* **WHAT YOU NEED TO DO**
Every entry below should be repeated exactly; the pictures should not.
:: DATASET RECORDS
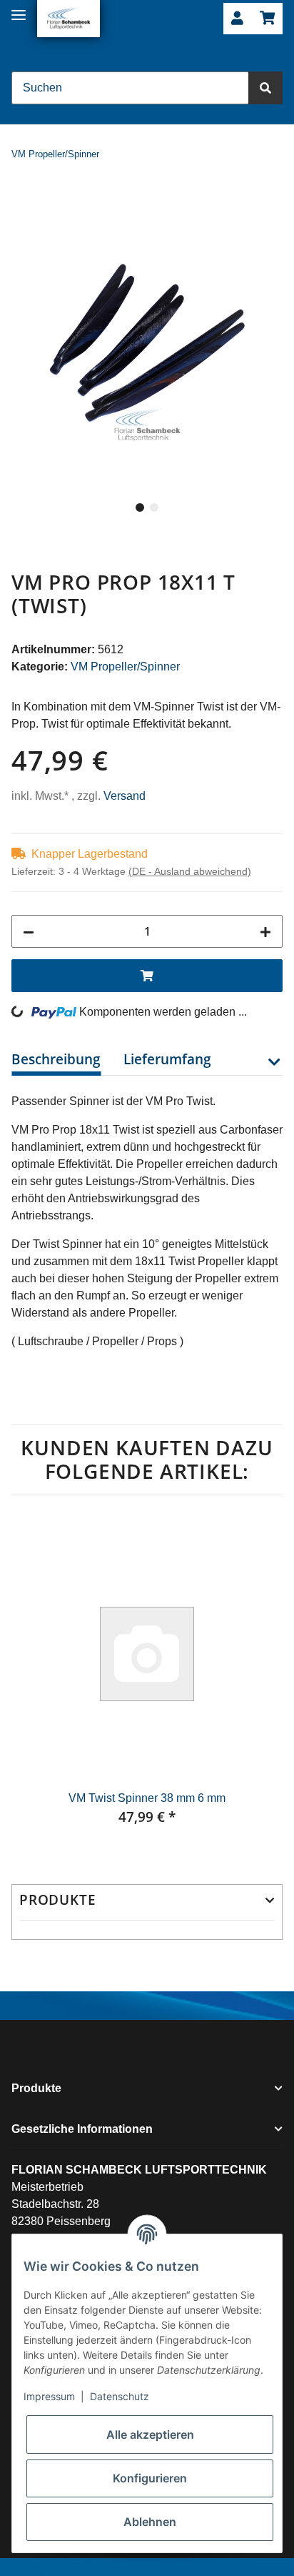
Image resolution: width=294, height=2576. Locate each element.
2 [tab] (154, 507)
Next (258, 1681)
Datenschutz (119, 2396)
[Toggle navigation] (18, 9)
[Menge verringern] (28, 931)
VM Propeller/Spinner (125, 666)
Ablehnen (149, 2522)
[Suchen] (265, 87)
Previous (36, 1681)
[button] (237, 19)
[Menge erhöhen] (265, 931)
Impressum (49, 2396)
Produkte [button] (57, 1900)
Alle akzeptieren (150, 2434)
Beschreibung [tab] (56, 1059)
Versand (124, 796)
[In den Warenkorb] (22, 199)
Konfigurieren (150, 2478)
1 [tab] (140, 507)
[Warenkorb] (267, 19)
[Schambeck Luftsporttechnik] (68, 18)
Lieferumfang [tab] (167, 1059)
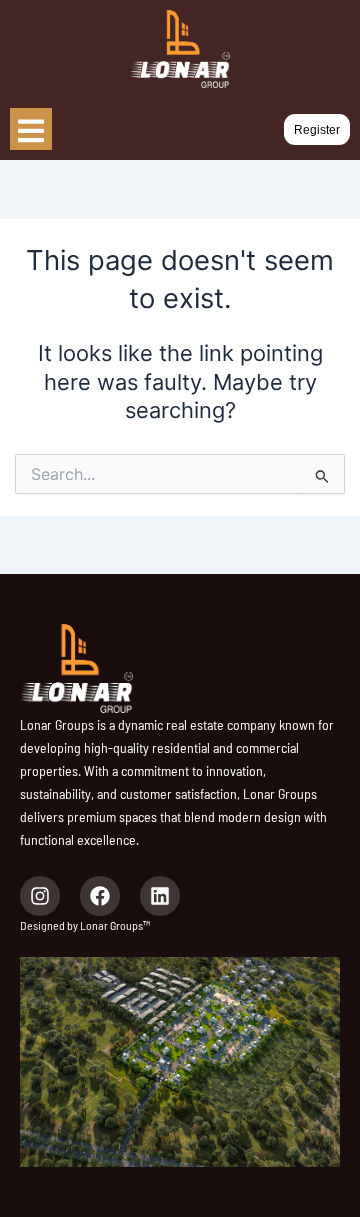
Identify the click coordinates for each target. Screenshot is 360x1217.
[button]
::::
* **ANSWER SECTION**
Image resolution: width=294, height=2576. Locate each element.
2 [tab] (154, 507)
Next (258, 1681)
Datenschutz (119, 2396)
[Toggle navigation] (18, 9)
[Menge verringern] (28, 931)
VM Propeller/Spinner (125, 666)
Ablehnen (149, 2522)
[Suchen] (265, 87)
Previous (36, 1681)
[button] (237, 19)
[Menge erhöhen] (265, 931)
Impressum (49, 2396)
Produkte [button] (57, 1900)
Alle akzeptieren (150, 2434)
Beschreibung [tab] (56, 1059)
Versand (124, 796)
[In den Warenkorb] (22, 199)
Konfigurieren (150, 2478)
1 [tab] (140, 507)
[Warenkorb] (267, 19)
[Schambeck Luftsporttechnik] (68, 18)
Lieferumfang [tab] (167, 1059)
Identify the click coordinates for each target. Screenshot is 360x1217.
[button]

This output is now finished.